Love Island Bosses Respond To Ex-Contestants’ Claims They Manipulate Situations In The Villa

Love Island bosses have responded to claims that producers manipulate situations in the villa and even push them on who to choose in recouplings. 

Former contestants Jonny Mitchell and Laura Anderson made a series of accusations about the way the ITV2 reality show is made, claiming it is not as real as viewers might be led to believe. 

Jonny Mitchell

Jonny, who appeared on the 2017 series, told Closer magazine: “The producers can do whatever they want. They can push you in certain directions and make you do certain things.

“When I was in there, they’d call you out of the villa and they’d sit down with you and go, ‘How are you feeling about this girl?’

“If there’s a new girl they’d say, ‘I think she’s good looking. Do you think she’s good looking? Why don’t you get to know her?’”

He continued: “They even push you on who to choose in the recouplings! It’s all tactics. I think they already have their own agenda and their own idea of who they want to win.”

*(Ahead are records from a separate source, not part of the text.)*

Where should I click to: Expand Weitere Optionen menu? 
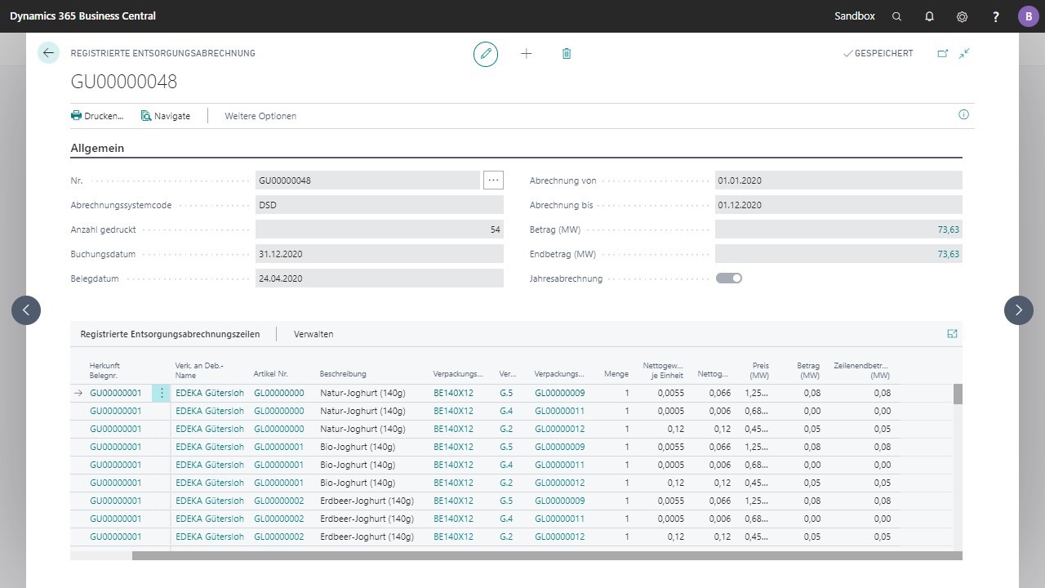click(x=260, y=116)
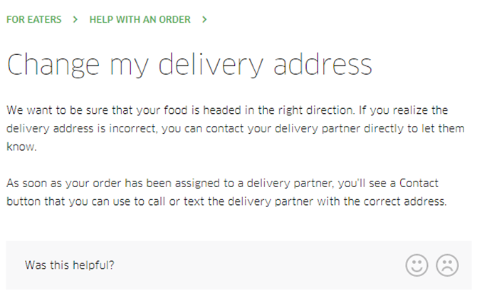Click 'As soon as your order' text
477x301 pixels.
[x=63, y=184]
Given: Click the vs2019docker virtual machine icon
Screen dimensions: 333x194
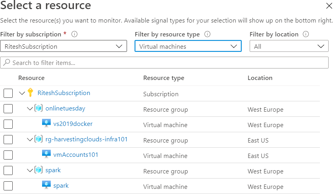Looking at the screenshot, I should pyautogui.click(x=46, y=124).
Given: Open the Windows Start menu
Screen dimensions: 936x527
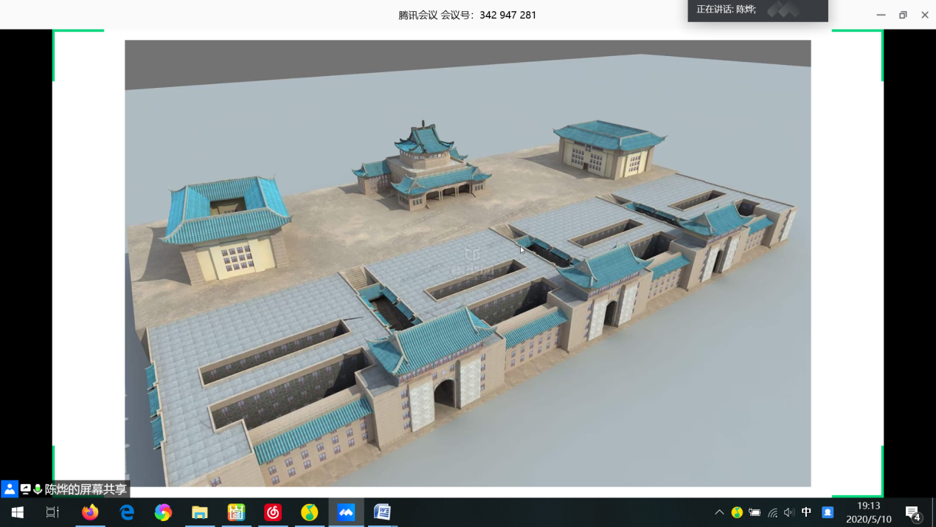Looking at the screenshot, I should pos(18,512).
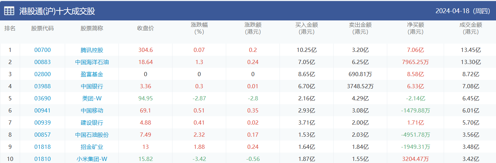Click stock code 03988

click(x=43, y=87)
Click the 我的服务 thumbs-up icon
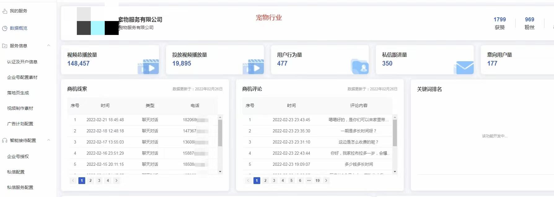The height and width of the screenshot is (197, 554). pos(5,11)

Series four contestant Laura also said “There’s no script whatsover but the producers come and speak to us, and they know everything that’s going on.

“They’d watch our reactions – so they’d say, ‘How do you feel about that?’ And I’d say, ‘I really don’t care’. But then they’d be like, ‘Are you sure you don’t care? Because you said this and you looked liked this’.”

Laura Anderson

She also claimed contestants would be separated a lot and asked to hold off having certain conversations. 

“They’d make the boys sit and have dinner, and the girls sit and have dinner, and ask us to keep our conversations for later when we weren’t eating,” she said.

“If there were five different conversations, they’d try to limit it to three. And tell us to let others have a chat first. IT was more about timing than control.”

Responding to the pair’s comments, a Love Island spokesperson said it is “absolutely untrue to suggest that Love Island is fake”, but conceded there are produced elements to the series that they’ve never sought to hide. 

Producers have insisted nothing seen on the show is fake

“As anyone who watches the show regularly would know, Love Island is a combination of reality and produced elements that are reflective of what’s happening in the villa, and is a fair and accurate representation of villa life,” the rep said. 

“We have always been completely transparent about this and the way the show is produced. This is often acknowledged in the voiceover by Iain Stirling. It is absolutely untrue to suggest that Love Island is fake. The opinions they have and the relationships formed are completely within the control of the Islanders themselves.

“As we have said since series one, Love Island is a combination of reality and produced elements.”

Jonny claimed producers can influence the results of recouplings

In a press conference with journalists including HuffPost UK prior to the current series starting, ITV Studios Entertainment boss Angela Jain also shared these sentiments. 

“It’s really important to remind everyone this show is a television programme. It is 100% produced, but just to be crystal clear, nothing that you are seeing has been done for the cameras, not at all,” she said.

“When you make television programmes and you’re on a single camera shoot, you shoot the scene wide to start with and then go back in and ask them to repeat actions for cutaways, that is how telly works. But in terms of the 71 cameras rigged in that villa, everything you see are their words and what they want to say.

“The only time they say our words is when they read out a text, so there’s no construction about this.”

She added: “We’re not trying to tell them what to say, we’re not trying to tell them what to do, it’s all their own words.”

Love Island airs Sunday to Friday at 9pm on ITV2.